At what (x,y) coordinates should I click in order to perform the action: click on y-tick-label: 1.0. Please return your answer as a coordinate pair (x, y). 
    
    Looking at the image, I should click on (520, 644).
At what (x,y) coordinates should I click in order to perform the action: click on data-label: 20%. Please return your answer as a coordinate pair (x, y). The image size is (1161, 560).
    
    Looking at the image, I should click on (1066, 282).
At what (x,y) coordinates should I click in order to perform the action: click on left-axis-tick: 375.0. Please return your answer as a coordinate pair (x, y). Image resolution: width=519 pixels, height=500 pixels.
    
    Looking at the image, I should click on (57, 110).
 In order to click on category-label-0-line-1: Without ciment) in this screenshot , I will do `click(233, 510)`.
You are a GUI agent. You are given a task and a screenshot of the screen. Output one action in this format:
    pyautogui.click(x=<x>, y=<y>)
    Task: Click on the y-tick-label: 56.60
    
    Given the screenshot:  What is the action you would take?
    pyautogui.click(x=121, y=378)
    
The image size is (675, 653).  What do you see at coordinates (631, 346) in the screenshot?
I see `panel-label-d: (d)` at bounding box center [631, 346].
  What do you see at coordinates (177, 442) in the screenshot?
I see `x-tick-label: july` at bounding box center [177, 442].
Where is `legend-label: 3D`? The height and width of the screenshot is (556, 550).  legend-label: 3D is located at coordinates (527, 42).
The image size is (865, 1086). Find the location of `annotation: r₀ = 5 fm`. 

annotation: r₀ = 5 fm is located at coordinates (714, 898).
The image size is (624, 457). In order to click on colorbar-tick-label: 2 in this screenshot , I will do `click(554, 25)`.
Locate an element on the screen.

____

**What you are asked to do**
Transcribe the data above word for word, starting at its first line and ending with the line that contains "Looking at the image, I should click on (1066, 282).".

**Result for this exercise**
At what (x,y) coordinates should I click in order to perform the action: click on y-tick-label: 1.0. Please return your answer as a coordinate pair (x, y). 
    
    Looking at the image, I should click on (520, 644).
At what (x,y) coordinates should I click in order to perform the action: click on data-label: 20%. Please return your answer as a coordinate pair (x, y). The image size is (1161, 560).
    
    Looking at the image, I should click on (1066, 282).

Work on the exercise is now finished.